▶ _Exercise goal_: Each line below should be quoted exactly, please.

▶ _Given entries_:
= Beginning of Section =

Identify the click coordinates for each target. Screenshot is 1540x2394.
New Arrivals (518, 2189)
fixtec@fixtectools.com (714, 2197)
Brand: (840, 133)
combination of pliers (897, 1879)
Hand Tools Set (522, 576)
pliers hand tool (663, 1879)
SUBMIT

= End of Section =

▶ _Answer space_:
Identify the click coordinates for each target. Screenshot is 1540x2394.
New Arrivals (518, 2189)
fixtec@fixtectools.com (714, 2197)
Brand: (840, 133)
combination of pliers (897, 1879)
Hand Tools Set (522, 576)
pliers hand tool (663, 1879)
SUBMIT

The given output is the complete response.